Masalah lainnya, adanya perlawanan dari pihak perusahaan berupa pengajuan peninjauan kembali, penundaan pelaksanaan eksekusi karena adanya peluang hukum yang bisa dilakukan oleh termohon dan gugatan balik dari pihak termohon.
Walau begitu, Bayu masih berharap agar penegakan hukum terus dilakukan dan menjerat pelaku karhutla, terutama perusahaan nakal.
"Penegakan hukum harus bisa lebih menyasar kepada entitas yang lebih besar dan tidak hanya pada kelompok masyarakat yang lebih kecil,” kata Bayu.

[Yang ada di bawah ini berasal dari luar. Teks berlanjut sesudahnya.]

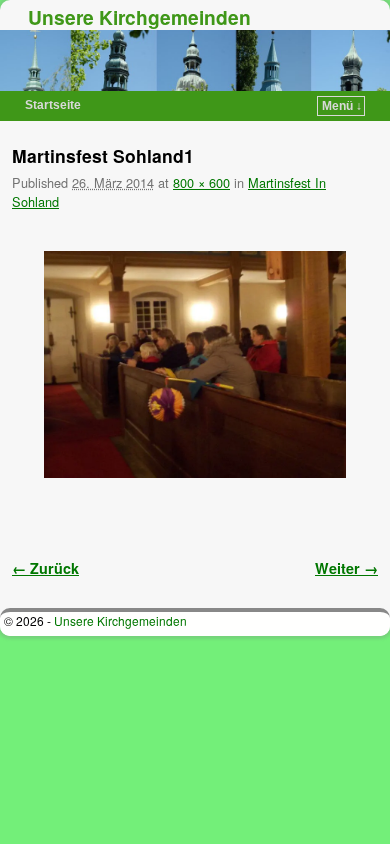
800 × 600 (201, 182)
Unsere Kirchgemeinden (139, 17)
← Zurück (45, 568)
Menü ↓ (342, 106)
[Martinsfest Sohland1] (195, 364)
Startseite (53, 105)
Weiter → (346, 568)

Bayu juga memberi beberapa nasihat kepada pemerintah agar karhutla bisa sedikit teratasi, misalnya melakukan evaluasi terhadap perizinan bagi korporasi dalam penguasaan dan menghentikan konversi gambut untuk industri dan proyek lahan skala besar.
Badan Meteorologi Klimatologi dan Geofisika (BMKG) menyatakan, awal datangnya musim kemarau 2022 di Indonesia terjadi pada periode April-Juni dan memasuki puncak musim kemarau pada Juni hingga September.
BMKG juga mengingatkan, ancaman karhutla di 2022 akan lebih tinggi dibandingkan 2021 lalu, dikarenakan musim kemarau yang lebih kering pada sebagian besar wilayah Indonesia dibandingkan 2021 lalu.